Read this once, and forget I said it
If you did want everything to add up, you can perform some math wizardry. Start off with 9 average players. Then, change the leadoff hitter such that he moves 1/600th towards what the real leadoff hitter does (say add 1 hit to the 160 hits that the average hitter would hit). Measure the change. Then, do the same for the #2 through #9 hitter. Then, keep cycling through, each time making a minute change to the player in question, and measuring the change. Keep doing this until you end up with the actual 9 Giants. In this manner, you are trying to create a pond system. You want such minute changes that the run environment, after each change, barely changes. But after 5400 such moves, you end up with a brand new run environment. Again, you could make the changes 1/1,000,000th, and make 9 million moves to be more accurate. In this way, you are ensuring that everything will add up on the team level, and you are better controlling the run environment. Unless you are crazy, I suggest you not do this.
Part 7 - Conclusion
The king is dead, long live the king
Runs Created is dead. It should only be used for "back of the envelope" calculations.

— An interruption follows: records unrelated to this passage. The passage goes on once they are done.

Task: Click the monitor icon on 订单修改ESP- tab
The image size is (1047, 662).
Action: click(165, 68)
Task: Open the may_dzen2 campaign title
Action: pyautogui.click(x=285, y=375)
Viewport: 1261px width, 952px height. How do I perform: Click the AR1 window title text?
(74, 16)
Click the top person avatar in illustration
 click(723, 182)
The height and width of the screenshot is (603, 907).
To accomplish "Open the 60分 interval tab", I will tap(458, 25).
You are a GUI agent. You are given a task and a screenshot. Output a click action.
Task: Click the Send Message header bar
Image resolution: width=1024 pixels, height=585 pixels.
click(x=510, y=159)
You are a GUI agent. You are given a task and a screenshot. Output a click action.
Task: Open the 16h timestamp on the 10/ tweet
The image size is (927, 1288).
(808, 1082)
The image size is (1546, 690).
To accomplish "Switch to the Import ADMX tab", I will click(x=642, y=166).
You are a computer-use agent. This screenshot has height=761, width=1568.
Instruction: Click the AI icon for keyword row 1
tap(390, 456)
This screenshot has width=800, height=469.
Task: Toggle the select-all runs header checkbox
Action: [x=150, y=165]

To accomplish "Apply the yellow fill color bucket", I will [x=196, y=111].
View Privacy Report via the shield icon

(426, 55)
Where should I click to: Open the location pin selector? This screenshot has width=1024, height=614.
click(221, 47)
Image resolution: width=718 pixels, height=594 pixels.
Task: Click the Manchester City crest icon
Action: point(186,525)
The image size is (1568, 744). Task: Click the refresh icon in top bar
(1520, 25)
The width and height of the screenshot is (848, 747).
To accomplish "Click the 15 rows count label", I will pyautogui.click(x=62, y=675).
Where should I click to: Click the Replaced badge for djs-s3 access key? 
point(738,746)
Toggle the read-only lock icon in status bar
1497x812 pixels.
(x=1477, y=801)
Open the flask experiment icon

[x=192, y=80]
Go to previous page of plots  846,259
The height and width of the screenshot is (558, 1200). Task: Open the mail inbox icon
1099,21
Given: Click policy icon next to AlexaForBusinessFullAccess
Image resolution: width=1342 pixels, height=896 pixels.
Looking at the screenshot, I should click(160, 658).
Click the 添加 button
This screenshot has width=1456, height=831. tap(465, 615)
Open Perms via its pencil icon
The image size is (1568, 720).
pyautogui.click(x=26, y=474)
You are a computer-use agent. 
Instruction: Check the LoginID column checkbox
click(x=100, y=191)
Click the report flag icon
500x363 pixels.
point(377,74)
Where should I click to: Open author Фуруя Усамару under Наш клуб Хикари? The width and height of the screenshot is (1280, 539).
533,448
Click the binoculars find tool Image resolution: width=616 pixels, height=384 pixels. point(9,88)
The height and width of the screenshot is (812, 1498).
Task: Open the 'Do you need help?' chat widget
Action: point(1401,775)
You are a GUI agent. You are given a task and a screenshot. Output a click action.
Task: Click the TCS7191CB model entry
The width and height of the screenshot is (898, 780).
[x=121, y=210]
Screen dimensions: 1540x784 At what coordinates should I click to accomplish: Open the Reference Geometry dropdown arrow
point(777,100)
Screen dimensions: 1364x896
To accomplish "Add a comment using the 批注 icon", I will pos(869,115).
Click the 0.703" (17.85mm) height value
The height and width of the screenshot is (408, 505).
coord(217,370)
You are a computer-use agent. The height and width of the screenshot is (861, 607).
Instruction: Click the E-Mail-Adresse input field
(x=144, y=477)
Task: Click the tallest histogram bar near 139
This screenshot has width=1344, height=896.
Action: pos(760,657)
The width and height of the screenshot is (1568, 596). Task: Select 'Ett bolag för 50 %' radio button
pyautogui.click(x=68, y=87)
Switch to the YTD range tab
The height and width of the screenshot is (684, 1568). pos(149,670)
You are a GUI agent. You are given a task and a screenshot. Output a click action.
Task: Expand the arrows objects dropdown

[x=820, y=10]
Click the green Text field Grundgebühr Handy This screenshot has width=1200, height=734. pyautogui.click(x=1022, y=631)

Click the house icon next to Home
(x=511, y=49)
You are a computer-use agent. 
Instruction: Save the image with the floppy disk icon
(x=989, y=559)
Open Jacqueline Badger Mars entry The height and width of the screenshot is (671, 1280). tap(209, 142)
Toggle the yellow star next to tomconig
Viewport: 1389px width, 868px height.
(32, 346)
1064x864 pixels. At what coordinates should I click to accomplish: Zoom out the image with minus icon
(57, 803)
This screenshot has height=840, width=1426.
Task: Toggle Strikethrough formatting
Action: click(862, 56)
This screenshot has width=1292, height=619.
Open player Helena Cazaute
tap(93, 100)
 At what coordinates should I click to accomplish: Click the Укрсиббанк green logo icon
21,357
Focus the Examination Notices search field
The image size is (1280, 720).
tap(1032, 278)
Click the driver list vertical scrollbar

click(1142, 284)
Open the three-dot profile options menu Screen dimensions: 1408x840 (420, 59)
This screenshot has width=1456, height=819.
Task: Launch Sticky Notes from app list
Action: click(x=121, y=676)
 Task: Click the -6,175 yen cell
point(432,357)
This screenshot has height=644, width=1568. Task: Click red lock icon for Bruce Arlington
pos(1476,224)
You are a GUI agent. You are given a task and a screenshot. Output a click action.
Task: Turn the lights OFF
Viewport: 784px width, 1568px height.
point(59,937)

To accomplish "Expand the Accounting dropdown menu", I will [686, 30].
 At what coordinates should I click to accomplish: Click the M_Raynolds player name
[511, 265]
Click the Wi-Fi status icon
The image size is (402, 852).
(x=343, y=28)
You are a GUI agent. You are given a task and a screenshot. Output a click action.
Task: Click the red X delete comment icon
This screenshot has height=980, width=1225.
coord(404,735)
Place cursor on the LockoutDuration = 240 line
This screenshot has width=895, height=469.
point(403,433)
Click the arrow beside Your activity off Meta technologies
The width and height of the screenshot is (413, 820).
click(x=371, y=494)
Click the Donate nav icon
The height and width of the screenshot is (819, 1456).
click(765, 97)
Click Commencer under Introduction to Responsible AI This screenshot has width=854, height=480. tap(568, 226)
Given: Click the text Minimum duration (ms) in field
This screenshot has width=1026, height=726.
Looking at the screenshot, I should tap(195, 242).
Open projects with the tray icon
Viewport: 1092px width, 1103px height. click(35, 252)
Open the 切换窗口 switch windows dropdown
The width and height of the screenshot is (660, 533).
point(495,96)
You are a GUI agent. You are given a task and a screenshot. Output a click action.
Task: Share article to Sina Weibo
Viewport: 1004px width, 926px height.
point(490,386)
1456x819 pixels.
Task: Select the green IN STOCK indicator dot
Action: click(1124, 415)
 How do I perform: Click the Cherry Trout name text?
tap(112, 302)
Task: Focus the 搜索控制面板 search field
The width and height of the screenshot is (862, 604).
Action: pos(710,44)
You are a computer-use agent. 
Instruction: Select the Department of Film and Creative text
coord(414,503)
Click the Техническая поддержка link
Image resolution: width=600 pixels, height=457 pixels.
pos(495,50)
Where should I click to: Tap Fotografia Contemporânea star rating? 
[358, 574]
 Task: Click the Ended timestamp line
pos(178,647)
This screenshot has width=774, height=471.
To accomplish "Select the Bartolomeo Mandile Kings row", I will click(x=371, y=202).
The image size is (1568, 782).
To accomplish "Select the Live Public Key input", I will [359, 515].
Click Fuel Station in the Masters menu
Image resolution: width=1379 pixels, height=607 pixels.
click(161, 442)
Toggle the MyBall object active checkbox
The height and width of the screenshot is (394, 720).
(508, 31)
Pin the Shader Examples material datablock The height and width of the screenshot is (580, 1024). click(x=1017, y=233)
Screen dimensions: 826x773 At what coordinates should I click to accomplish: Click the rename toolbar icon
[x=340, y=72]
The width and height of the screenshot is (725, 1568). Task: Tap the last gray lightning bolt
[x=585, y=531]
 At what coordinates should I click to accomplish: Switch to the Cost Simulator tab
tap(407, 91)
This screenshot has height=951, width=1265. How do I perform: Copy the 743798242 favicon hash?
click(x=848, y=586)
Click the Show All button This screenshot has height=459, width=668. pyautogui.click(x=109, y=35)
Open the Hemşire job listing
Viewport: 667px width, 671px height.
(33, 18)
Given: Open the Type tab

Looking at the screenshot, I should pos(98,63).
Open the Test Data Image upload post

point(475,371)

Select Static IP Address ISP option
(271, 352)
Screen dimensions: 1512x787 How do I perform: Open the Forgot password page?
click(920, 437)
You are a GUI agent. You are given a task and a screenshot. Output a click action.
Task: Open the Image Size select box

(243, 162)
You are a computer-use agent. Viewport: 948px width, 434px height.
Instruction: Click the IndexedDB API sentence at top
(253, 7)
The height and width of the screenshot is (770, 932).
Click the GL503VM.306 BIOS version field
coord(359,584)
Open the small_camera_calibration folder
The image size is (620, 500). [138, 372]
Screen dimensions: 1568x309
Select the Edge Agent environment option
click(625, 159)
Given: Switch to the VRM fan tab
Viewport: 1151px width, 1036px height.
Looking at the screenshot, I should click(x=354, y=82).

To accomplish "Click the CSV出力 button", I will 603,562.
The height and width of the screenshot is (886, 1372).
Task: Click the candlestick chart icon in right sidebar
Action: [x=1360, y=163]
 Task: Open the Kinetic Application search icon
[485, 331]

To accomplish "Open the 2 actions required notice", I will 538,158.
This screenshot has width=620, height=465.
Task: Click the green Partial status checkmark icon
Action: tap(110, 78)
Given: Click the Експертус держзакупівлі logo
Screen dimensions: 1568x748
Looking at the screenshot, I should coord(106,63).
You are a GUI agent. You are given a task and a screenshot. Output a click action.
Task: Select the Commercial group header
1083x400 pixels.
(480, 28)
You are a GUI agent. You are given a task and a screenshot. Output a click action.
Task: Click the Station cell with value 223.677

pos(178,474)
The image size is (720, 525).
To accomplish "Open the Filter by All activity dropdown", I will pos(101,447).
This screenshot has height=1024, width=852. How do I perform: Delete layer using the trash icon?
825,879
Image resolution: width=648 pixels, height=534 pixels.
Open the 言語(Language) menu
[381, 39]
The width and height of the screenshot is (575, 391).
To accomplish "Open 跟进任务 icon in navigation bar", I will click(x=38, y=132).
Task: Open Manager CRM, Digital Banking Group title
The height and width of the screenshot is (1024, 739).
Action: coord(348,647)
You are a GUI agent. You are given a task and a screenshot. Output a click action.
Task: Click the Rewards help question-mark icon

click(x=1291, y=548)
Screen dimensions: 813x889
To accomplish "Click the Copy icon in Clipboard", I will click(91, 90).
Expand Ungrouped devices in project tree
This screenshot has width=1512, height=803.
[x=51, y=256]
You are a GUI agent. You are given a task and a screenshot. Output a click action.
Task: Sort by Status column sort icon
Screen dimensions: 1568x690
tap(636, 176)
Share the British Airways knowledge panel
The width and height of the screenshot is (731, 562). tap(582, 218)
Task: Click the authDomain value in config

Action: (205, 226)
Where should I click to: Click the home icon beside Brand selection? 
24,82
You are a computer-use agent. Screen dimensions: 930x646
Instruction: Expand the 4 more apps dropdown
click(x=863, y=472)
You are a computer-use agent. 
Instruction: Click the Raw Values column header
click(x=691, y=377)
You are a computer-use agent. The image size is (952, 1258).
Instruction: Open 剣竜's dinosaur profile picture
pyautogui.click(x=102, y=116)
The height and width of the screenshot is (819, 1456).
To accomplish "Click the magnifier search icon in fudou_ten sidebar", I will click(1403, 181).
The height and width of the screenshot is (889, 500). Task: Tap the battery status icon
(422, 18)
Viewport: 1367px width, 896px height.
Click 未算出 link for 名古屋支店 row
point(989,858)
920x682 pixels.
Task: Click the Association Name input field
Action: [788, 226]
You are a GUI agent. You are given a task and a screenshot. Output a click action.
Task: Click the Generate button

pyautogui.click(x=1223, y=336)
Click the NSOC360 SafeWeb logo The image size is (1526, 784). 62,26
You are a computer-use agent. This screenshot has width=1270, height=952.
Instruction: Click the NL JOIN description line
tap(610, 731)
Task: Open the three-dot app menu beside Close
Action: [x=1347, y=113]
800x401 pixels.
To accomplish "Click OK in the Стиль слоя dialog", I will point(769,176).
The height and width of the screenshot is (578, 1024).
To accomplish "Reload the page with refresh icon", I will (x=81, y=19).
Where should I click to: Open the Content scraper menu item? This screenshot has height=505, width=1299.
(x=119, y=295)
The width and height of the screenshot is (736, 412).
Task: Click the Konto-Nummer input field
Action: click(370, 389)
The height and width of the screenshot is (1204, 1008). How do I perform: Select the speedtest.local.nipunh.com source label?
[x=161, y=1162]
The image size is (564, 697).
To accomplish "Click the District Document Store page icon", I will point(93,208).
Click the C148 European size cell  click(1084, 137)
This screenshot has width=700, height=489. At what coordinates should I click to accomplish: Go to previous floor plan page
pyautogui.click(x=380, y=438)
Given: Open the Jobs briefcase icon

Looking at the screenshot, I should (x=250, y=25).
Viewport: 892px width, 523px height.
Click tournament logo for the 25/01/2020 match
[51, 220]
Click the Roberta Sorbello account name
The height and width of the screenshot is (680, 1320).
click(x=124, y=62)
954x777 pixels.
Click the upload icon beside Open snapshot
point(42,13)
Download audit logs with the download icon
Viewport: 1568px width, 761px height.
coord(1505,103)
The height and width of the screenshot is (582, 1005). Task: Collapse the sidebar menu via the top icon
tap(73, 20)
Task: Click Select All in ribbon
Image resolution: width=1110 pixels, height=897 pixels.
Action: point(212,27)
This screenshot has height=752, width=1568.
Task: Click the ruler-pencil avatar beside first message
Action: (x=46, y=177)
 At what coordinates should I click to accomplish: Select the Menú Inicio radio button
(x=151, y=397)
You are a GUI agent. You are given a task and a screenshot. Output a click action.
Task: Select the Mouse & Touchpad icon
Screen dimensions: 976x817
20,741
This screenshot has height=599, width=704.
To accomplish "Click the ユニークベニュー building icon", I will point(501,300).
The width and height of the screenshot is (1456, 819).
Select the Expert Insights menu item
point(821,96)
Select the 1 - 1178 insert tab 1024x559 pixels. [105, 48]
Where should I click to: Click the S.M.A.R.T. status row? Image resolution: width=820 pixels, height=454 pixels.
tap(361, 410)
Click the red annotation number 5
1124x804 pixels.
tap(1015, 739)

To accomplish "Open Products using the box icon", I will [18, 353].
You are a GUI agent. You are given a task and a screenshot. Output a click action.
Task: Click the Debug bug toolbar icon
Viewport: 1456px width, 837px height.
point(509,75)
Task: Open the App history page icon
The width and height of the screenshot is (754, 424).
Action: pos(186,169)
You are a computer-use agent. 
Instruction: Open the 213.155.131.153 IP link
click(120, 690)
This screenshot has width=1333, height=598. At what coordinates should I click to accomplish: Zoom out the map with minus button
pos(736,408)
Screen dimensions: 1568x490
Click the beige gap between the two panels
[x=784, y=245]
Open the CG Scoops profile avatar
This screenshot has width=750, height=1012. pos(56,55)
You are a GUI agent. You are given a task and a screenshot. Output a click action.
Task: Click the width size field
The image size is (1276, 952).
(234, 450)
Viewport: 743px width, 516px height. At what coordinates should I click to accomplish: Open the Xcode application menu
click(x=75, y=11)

BaseRuns is the now. It is the only run evaluator that I am aware of that follows the definition of how runs are created. The search for run evaluators now is to determine the best estimator for the score rate.
Linear Weights is alive and well. It is the foundation for a whole series of run estimators and run modelers. Custom Linear Weights is a necessary offshoot (which we can determine using BaseRuns). Linear Weights by the 24 base-out states is another critical component. Linear Weights by batting order. By park, by fielders, by pitchers. There's really no end to this.
The holy grail would be Win Expectancy that includes the hitting team, the fielders, the pitchers, the park, the inning, the score differential, the base-out states, and the batting order. I believe that Pete Palmer has some of this already, and last year I had created a preliminary WE matrix using some of these variables (it wasn't mathematically generated, and therefore, it should be taken with a grain of salt). I believe that I have all the tools and information required to produce the holy grail. Since the philanthropist and venture capital markets don't exist for sabermetrics, I will only be able to devote my spare time to this pursuit.
Questions, comments, requests
This concludes my series on this topic. If there are any questions, comments, or requests, feel free to make them. Please refrain from "who's better than who" or "top 10" type requests. Those have a habit of snowballing. Otherwise, thank you for reading.